Victory for environmental organizations

Everything has been thanks to the work of several NGOs that have been fighting for years for the forests of the northern Rockies. In 2022, the Center for Biological Diversity, Alliance for the Wild Rockies, Yaak Valley Forest Council and WildEarth Guardians sued the Forest Service when they detected irregularities in the environmental study of the project.

By 2023 they had already achieved a temporary order to stop the work, but now they have truly won and the judge demands a complete environmental review and stops the logging until all the laws are fulfilled.

“Intact forests prevent fires better. Nature already knows how to self-regulate if we don’t interfere with it,” they said from Alliance for the Wild Rockies.

The objective?

The USFS defended the project as a forest safety measure to reduce the risk of fires, but the study ignored the presence of illegal roads, and of course forgot that animals exist in those forests. What a surprise, right?

Protecting the habitat is protecting the future

The Rocky Mountains are rivers, entire forests, and dozens of species at risk that we must protect, and we should be talking about them being protected, not the opposite.

The NGOs have taken advantage of the momentum to insist on something bigger, which is the approval of the Northern Rockies Ecosystem Protection Act, to shield the region against industrial expansion. It is a historic opportunity to prevent mass extinctions and to create a true ecosystem for these bears that are practically a symbol of the area.

Judicial victory and on social media

Social media has filled with comments supporting this decision. This project in Montana reminds us that environmental laws exist and must be followed just as we follow others.
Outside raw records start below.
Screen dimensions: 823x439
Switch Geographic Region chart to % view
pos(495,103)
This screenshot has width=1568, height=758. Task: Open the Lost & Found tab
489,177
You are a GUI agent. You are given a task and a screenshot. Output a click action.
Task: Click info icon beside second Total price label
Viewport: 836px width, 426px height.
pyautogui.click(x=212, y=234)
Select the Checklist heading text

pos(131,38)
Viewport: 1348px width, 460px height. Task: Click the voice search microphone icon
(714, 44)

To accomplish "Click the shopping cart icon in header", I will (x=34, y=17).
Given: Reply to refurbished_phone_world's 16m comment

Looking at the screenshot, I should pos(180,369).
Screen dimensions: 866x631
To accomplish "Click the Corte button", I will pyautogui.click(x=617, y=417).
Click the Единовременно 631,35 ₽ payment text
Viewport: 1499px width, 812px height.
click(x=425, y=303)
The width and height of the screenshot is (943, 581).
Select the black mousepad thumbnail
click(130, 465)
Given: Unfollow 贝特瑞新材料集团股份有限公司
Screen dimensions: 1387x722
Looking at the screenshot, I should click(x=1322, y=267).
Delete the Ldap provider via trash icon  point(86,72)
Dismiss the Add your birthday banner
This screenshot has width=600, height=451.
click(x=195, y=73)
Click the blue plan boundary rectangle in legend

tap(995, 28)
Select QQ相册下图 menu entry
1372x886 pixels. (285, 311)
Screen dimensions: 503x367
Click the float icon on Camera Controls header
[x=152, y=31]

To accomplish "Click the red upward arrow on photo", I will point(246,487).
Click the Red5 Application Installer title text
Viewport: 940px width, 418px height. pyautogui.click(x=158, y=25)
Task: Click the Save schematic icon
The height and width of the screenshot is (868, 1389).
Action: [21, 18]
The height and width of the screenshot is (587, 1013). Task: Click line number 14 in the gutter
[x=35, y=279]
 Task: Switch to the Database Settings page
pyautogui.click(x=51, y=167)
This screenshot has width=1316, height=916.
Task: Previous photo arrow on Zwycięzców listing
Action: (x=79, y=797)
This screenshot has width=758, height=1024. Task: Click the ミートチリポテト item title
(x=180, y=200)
“Go Bears! I agree with the folks who say clear cutting timbering is unnecessary, ruins the land for years and ultimately in the long run ends up in harvesting lumber. Two stage timbering or select cut allows trees to mature while working on the logs already dropped” said a user.

Because in the end, protecting these ecosystems is also protecting ourselves.

“People are the Earth’s parasites. We’re killing our host. But once we’re gone, give it a million years and paradise it will be again.”